Isotopes & quantum materials

The materials behind this chokepoint are measured in kilograms, and that is exactly why the supplier list fits on one hand. Isotopically purified silicon-28 — the "zero-spin" substrate that gives silicon spin qubits dramatically longer coherence than natural silicon — was for two decades sourced from essentially one place: Russian centrifuge capacity originally spun up for the Avogadro kilogram project. Sanctions turned that into a Western sovereignty problem, and only two credible replacements exist. ASP Isotopes has signed three purchase agreements for enriched Si-28 — a major US semiconductor company, a global industrial-gas company, and a large US buyer — and after restarting the first 18 upgraded stages of its Si-28 enrichment cascade in May 2026 — the remaining stages get the upgrade next — has guided first commercial shipments to Q3 2026. Silex Systems is building the only other Western line: a laser-separation module at Lucas Heights, funded by an A$5.1M Defence Trailblazer grant in partnership with Silicon Quantum Computing (the initial offtake partner), guided to 5–10 kg/year from the first production module — up to 20 kg/year on Silex's product page — at the sub-500ppm Si-29 purity its current spec deems viable.

Niobium is more concentrated still. CBMM supplies roughly three-quarters of the world's niobium from a single deposit at Araxá, Brazil, and is one of only a few producers globally (alongside ATI's ex-Wah Chang operation in Oregon, Tokyo Denkai, and Ningxia OTIC) qualified for the RRR>300 high-purity grades that superconducting RF cavities and qubit films demand. In low-temperature superconducting wire, Bruker consolidated the Western merchant NbTi/Nb3Sn base in 2016 by buying Oxford Instruments' OST plant for $17.5M — the purchase price tells you how small this market is, and how little anyone else wanted the capability.

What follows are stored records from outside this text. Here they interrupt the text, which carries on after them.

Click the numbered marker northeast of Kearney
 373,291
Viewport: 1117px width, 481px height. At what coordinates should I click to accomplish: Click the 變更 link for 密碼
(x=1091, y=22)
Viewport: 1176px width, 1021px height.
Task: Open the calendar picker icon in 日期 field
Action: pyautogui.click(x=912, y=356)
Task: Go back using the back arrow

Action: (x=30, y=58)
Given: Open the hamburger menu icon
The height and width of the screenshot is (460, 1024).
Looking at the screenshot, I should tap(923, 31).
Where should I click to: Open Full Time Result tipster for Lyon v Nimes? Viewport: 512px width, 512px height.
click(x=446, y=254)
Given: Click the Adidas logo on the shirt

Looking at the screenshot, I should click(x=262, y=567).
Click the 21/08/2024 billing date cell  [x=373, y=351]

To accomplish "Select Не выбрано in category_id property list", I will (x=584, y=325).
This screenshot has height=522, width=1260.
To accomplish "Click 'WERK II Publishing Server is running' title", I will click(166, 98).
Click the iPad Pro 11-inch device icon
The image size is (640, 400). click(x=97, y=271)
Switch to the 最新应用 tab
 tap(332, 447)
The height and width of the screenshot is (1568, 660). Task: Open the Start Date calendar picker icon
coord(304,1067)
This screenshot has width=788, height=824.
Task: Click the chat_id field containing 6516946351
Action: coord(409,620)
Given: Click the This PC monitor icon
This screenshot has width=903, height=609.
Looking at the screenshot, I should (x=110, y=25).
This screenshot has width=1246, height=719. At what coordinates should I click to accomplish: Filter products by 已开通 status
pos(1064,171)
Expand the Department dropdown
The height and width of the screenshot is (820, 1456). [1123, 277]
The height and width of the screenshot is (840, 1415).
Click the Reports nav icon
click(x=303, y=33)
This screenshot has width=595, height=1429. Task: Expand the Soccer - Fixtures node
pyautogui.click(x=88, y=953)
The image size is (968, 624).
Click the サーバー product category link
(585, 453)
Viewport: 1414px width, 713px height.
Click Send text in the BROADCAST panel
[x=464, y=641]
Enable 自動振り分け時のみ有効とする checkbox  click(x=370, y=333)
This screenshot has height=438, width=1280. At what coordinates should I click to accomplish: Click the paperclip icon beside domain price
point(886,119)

Why the moat holds. Breaking in requires either an enrichment cascade — a multi-year build with laser or aerodynamic separation IP and nonproliferation adjacency (ASPI's process heritage traces to South Africa's enrichment program; Silex's to uranium) — or metallurgy that takes a decade to qualify: high-RRR niobium and LTS wire get certified through national-lab programs (Fermilab, Jefferson Lab, ITER) on cycles measured in years. The perverse protection is the TAM itself: nobody rationally builds a cascade to chase a market measured in tens of kilograms a year. Incumbents own the choke because the prize is currently too small to fight over — which is exactly what changes if fault-tolerant roadmaps scale.

Be honest about the dollars. Quantum-attributable revenue here is tiny today. ASPI's Si-28 contracts are likely single-digit millions at a company whose shipment timing has already slipped once; Bruker's wire and ATI's niobium overwhelmingly serve MRI, NMR, fusion, and accelerators. This theme is optionality on a real physical monopoly, not a current earnings stream.

What forces the repricing. Three dated things. ASPI's first commercial Si-28 shipments, guided to Q3 2026, convert monopoly narrative into recognized revenue. DARPA's QBI Stage C down-select, expected around late 2026, pushes the 11 surviving Stage B teams toward hardware IV&V — meaning real bills of materials and multi-year offtakes with the only qualified suppliers. And the National Quantum Initiative Reauthorization Act cleared Senate Commerce unanimously in April 2026 with an adopted amendment standing up a Manufacturing USA institute for quantum manufacturing — federal scaffolding under domestic component supply broadly, even though the amendment text names no specific material.